## Given request
Present the lines of the listing below, from the line with "At what coordinates" to the line with "pos(69,326)", as a Markdown table with the columns Number and Entry, and include no other lines. Omit blank lines, and leave the pictures out.

## Data section
------

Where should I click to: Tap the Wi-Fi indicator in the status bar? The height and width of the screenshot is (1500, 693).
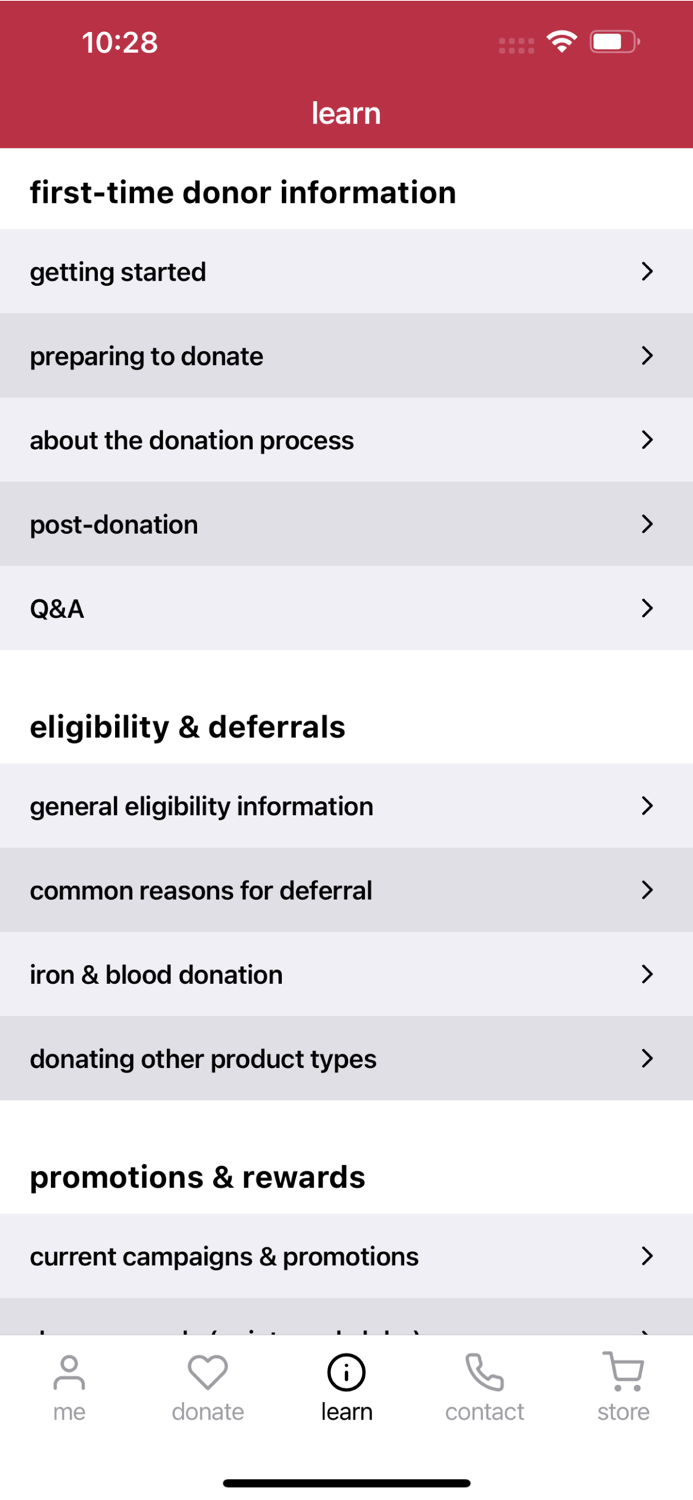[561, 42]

------

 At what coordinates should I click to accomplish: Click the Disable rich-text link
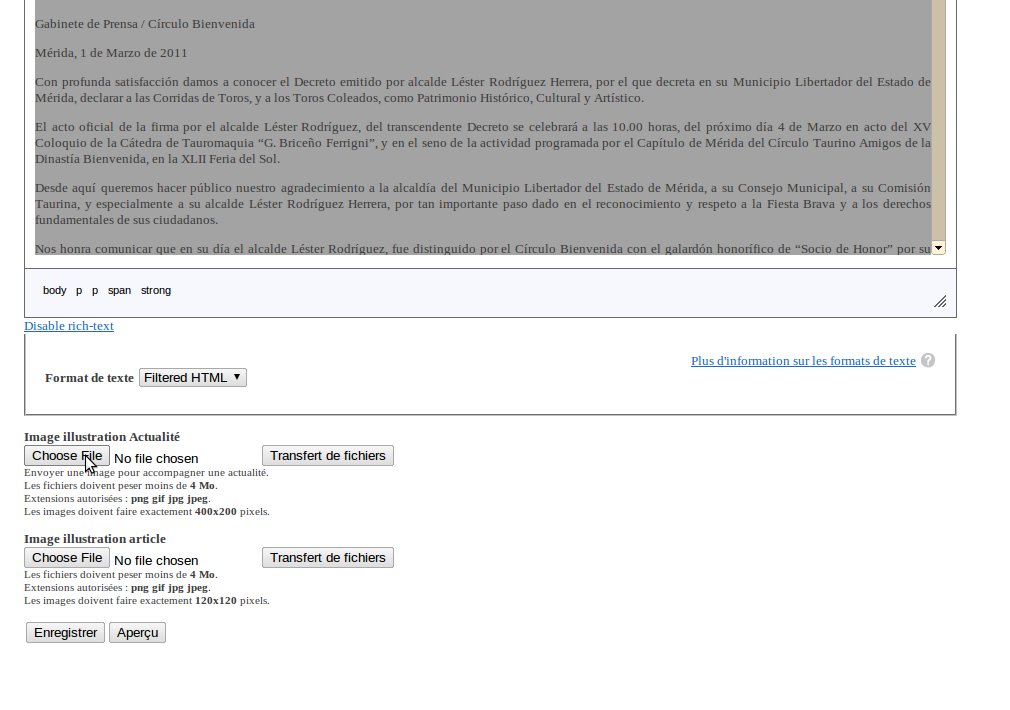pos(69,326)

------

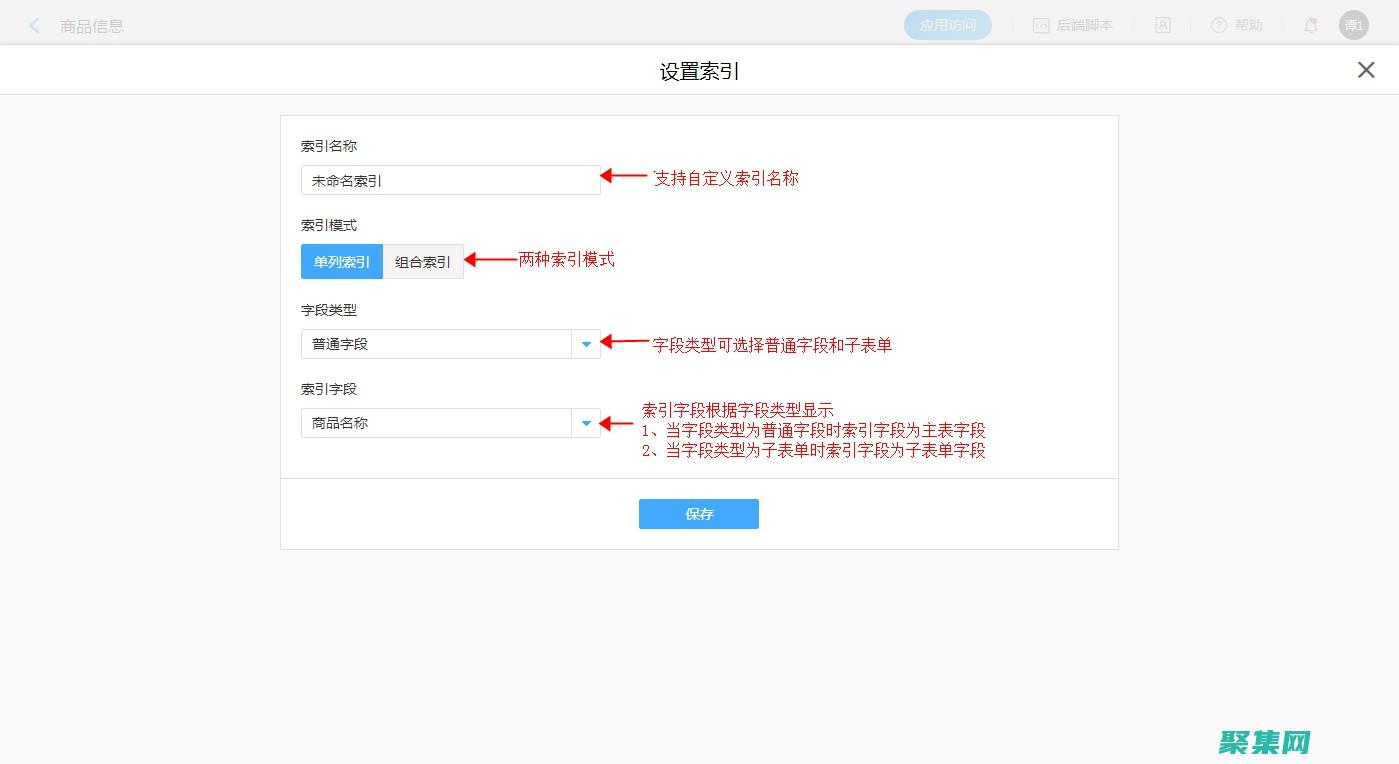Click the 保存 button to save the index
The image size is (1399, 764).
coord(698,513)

------

## Correct output
| Number | Entry |
|---|---|
| 1 |  At what coordinates should I click to accomplish: Click the Disable rich-text link |
| 2 | pos(69,326) |